------ Extracted material ------
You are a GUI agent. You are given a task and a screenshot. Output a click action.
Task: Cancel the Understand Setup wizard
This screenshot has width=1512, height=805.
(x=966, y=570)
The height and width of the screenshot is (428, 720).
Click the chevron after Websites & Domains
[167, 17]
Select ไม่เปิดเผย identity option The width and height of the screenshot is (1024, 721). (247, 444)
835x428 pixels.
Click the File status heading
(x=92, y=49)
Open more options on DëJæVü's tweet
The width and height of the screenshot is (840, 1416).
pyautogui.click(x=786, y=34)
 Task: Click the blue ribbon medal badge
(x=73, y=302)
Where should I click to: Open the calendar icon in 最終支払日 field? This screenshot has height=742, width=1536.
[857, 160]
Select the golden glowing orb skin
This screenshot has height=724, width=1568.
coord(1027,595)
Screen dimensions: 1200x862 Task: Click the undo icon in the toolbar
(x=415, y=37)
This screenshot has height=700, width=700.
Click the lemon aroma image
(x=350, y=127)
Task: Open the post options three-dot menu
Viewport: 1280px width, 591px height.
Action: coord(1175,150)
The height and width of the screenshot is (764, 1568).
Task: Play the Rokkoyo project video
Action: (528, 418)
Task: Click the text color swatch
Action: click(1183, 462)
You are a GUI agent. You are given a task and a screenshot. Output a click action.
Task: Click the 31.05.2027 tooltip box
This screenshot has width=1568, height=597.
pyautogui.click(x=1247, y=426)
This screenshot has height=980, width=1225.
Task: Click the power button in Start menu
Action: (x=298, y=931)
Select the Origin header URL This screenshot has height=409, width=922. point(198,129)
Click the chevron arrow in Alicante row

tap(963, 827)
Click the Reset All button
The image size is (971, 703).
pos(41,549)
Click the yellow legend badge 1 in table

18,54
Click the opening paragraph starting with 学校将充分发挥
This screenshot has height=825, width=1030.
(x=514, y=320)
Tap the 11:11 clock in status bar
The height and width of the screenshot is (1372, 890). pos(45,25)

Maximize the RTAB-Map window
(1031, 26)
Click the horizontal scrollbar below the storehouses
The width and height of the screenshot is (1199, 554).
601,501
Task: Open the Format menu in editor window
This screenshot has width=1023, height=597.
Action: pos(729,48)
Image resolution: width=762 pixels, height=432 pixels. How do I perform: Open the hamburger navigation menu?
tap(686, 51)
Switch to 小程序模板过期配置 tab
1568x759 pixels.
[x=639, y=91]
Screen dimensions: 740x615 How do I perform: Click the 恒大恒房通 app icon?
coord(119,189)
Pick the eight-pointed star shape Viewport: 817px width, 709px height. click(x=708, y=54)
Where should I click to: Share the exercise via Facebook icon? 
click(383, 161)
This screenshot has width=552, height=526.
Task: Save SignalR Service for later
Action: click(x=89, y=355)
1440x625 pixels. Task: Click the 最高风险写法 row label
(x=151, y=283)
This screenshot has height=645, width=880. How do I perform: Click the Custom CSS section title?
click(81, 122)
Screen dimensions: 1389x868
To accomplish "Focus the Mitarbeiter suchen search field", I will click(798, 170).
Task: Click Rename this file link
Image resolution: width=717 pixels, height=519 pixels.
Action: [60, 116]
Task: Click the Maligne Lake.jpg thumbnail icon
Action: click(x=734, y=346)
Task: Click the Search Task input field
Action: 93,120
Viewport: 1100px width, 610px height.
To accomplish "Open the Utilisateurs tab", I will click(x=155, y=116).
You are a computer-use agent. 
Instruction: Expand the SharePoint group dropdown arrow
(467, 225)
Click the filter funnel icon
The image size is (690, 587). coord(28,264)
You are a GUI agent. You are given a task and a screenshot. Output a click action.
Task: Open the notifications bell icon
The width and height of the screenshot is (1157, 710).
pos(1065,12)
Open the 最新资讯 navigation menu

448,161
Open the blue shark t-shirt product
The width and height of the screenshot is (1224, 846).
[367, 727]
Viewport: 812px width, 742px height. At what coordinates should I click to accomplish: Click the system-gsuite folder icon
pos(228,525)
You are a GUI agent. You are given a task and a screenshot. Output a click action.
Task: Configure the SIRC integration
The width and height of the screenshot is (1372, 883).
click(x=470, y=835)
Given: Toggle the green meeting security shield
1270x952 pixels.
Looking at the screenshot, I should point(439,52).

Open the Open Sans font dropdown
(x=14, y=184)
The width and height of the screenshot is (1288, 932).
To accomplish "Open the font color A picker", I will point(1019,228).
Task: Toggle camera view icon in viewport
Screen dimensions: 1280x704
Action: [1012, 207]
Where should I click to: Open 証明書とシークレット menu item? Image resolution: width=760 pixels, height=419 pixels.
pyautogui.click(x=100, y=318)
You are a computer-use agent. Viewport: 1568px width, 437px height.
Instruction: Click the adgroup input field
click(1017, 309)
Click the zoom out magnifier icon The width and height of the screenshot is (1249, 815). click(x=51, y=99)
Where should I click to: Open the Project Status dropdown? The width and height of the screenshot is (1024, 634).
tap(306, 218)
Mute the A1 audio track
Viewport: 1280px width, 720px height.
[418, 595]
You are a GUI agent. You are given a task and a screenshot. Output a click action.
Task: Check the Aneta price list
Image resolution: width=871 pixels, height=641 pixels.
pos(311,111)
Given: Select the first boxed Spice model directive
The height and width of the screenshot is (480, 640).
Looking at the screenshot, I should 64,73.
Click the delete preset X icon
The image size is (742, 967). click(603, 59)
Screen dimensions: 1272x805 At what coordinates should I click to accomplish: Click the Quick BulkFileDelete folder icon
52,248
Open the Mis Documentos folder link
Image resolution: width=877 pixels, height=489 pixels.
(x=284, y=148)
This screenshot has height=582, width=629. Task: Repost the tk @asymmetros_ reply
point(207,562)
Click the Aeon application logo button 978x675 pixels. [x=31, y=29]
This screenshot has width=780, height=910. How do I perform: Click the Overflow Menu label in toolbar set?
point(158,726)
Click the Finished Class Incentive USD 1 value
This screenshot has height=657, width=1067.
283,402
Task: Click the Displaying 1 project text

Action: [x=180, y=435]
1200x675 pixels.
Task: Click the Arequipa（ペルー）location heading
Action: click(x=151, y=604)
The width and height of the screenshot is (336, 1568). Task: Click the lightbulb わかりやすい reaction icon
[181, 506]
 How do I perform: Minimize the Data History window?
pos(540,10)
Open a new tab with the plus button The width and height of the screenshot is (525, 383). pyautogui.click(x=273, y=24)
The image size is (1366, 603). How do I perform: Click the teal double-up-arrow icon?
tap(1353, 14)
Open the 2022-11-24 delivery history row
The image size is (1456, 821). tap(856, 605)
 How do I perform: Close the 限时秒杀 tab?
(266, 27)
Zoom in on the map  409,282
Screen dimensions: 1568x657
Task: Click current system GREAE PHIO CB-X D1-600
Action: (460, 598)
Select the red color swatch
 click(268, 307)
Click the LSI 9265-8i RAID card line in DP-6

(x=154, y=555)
------
## [Exercise objective]
Reproduce the entries exactly as they appear.

## [Task solution]
You are a GUI agent. You are given a task and a screenshot. Output a click action.
Task: Cancel the Understand Setup wizard
This screenshot has width=1512, height=805.
(x=966, y=570)
The height and width of the screenshot is (428, 720).
Click the chevron after Websites & Domains
[167, 17]
Select ไม่เปิดเผย identity option The width and height of the screenshot is (1024, 721). (247, 444)
835x428 pixels.
Click the File status heading
(x=92, y=49)
Open more options on DëJæVü's tweet
The width and height of the screenshot is (840, 1416).
pyautogui.click(x=786, y=34)
 Task: Click the blue ribbon medal badge
(x=73, y=302)
Where should I click to: Open the calendar icon in 最終支払日 field? This screenshot has height=742, width=1536.
[857, 160]
Select the golden glowing orb skin
This screenshot has height=724, width=1568.
coord(1027,595)
Screen dimensions: 1200x862 Task: Click the undo icon in the toolbar
(x=415, y=37)
This screenshot has height=700, width=700.
Click the lemon aroma image
(x=350, y=127)
Task: Open the post options three-dot menu
Viewport: 1280px width, 591px height.
Action: coord(1175,150)
The height and width of the screenshot is (764, 1568).
Task: Play the Rokkoyo project video
Action: (528, 418)
Task: Click the text color swatch
Action: click(1183, 462)
You are a GUI agent. You are given a task and a screenshot. Output a click action.
Task: Click the 31.05.2027 tooltip box
This screenshot has width=1568, height=597.
pyautogui.click(x=1247, y=426)
This screenshot has height=980, width=1225.
Task: Click the power button in Start menu
Action: (x=298, y=931)
Select the Origin header URL This screenshot has height=409, width=922. point(198,129)
Click the chevron arrow in Alicante row

tap(963, 827)
Click the Reset All button
The image size is (971, 703).
pos(41,549)
Click the yellow legend badge 1 in table

18,54
Click the opening paragraph starting with 学校将充分发挥
This screenshot has height=825, width=1030.
(x=514, y=320)
Tap the 11:11 clock in status bar
The height and width of the screenshot is (1372, 890). pos(45,25)

Maximize the RTAB-Map window
(1031, 26)
Click the horizontal scrollbar below the storehouses
The width and height of the screenshot is (1199, 554).
601,501
Task: Open the Format menu in editor window
This screenshot has width=1023, height=597.
Action: pos(729,48)
Image resolution: width=762 pixels, height=432 pixels. How do I perform: Open the hamburger navigation menu?
tap(686, 51)
Switch to 小程序模板过期配置 tab
1568x759 pixels.
[x=639, y=91]
Screen dimensions: 740x615 How do I perform: Click the 恒大恒房通 app icon?
coord(119,189)
Pick the eight-pointed star shape Viewport: 817px width, 709px height. click(x=708, y=54)
Where should I click to: Share the exercise via Facebook icon? 
click(383, 161)
This screenshot has width=552, height=526.
Task: Save SignalR Service for later
Action: click(x=89, y=355)
1440x625 pixels. Task: Click the 最高风险写法 row label
(x=151, y=283)
This screenshot has height=645, width=880. How do I perform: Click the Custom CSS section title?
click(81, 122)
Screen dimensions: 1389x868
To accomplish "Focus the Mitarbeiter suchen search field", I will click(798, 170).
Task: Click Rename this file link
Image resolution: width=717 pixels, height=519 pixels.
Action: [60, 116]
Task: Click the Maligne Lake.jpg thumbnail icon
Action: click(x=734, y=346)
Task: Click the Search Task input field
Action: 93,120
Viewport: 1100px width, 610px height.
To accomplish "Open the Utilisateurs tab", I will click(x=155, y=116).
You are a computer-use agent. 
Instruction: Expand the SharePoint group dropdown arrow
(467, 225)
Click the filter funnel icon
The image size is (690, 587). coord(28,264)
You are a GUI agent. You are given a task and a screenshot. Output a click action.
Task: Open the notifications bell icon
The width and height of the screenshot is (1157, 710).
pos(1065,12)
Open the 最新资讯 navigation menu

448,161
Open the blue shark t-shirt product
The width and height of the screenshot is (1224, 846).
[367, 727]
Viewport: 812px width, 742px height. At what coordinates should I click to accomplish: Click the system-gsuite folder icon
pos(228,525)
You are a GUI agent. You are given a task and a screenshot. Output a click action.
Task: Configure the SIRC integration
The width and height of the screenshot is (1372, 883).
click(x=470, y=835)
Given: Toggle the green meeting security shield
1270x952 pixels.
Looking at the screenshot, I should point(439,52).

Open the Open Sans font dropdown
(x=14, y=184)
The width and height of the screenshot is (1288, 932).
To accomplish "Open the font color A picker", I will point(1019,228).
Task: Toggle camera view icon in viewport
Screen dimensions: 1280x704
Action: [1012, 207]
Where should I click to: Open 証明書とシークレット menu item? Image resolution: width=760 pixels, height=419 pixels.
pyautogui.click(x=100, y=318)
You are a computer-use agent. Viewport: 1568px width, 437px height.
Instruction: Click the adgroup input field
click(1017, 309)
Click the zoom out magnifier icon The width and height of the screenshot is (1249, 815). click(x=51, y=99)
Where should I click to: Open the Project Status dropdown? The width and height of the screenshot is (1024, 634).
tap(306, 218)
Mute the A1 audio track
Viewport: 1280px width, 720px height.
[418, 595]
You are a GUI agent. You are given a task and a screenshot. Output a click action.
Task: Check the Aneta price list
Image resolution: width=871 pixels, height=641 pixels.
pos(311,111)
Given: Select the first boxed Spice model directive
The height and width of the screenshot is (480, 640).
Looking at the screenshot, I should 64,73.
Click the delete preset X icon
The image size is (742, 967). click(603, 59)
Screen dimensions: 1272x805 At what coordinates should I click to accomplish: Click the Quick BulkFileDelete folder icon
52,248
Open the Mis Documentos folder link
Image resolution: width=877 pixels, height=489 pixels.
(x=284, y=148)
This screenshot has height=582, width=629. Task: Repost the tk @asymmetros_ reply
point(207,562)
Click the Aeon application logo button 978x675 pixels. [x=31, y=29]
This screenshot has width=780, height=910. How do I perform: Click the Overflow Menu label in toolbar set?
point(158,726)
Click the Finished Class Incentive USD 1 value
This screenshot has height=657, width=1067.
283,402
Task: Click the Displaying 1 project text

Action: [x=180, y=435]
1200x675 pixels.
Task: Click the Arequipa（ペルー）location heading
Action: click(x=151, y=604)
The width and height of the screenshot is (336, 1568). Task: Click the lightbulb わかりやすい reaction icon
[181, 506]
 How do I perform: Minimize the Data History window?
pos(540,10)
Open a new tab with the plus button The width and height of the screenshot is (525, 383). pyautogui.click(x=273, y=24)
The image size is (1366, 603). How do I perform: Click the teal double-up-arrow icon?
tap(1353, 14)
Open the 2022-11-24 delivery history row
The image size is (1456, 821). tap(856, 605)
 How do I perform: Close the 限时秒杀 tab?
(266, 27)
Zoom in on the map  409,282
Screen dimensions: 1568x657
Task: Click current system GREAE PHIO CB-X D1-600
Action: (460, 598)
Select the red color swatch
 click(268, 307)
Click the LSI 9265-8i RAID card line in DP-6

(x=154, y=555)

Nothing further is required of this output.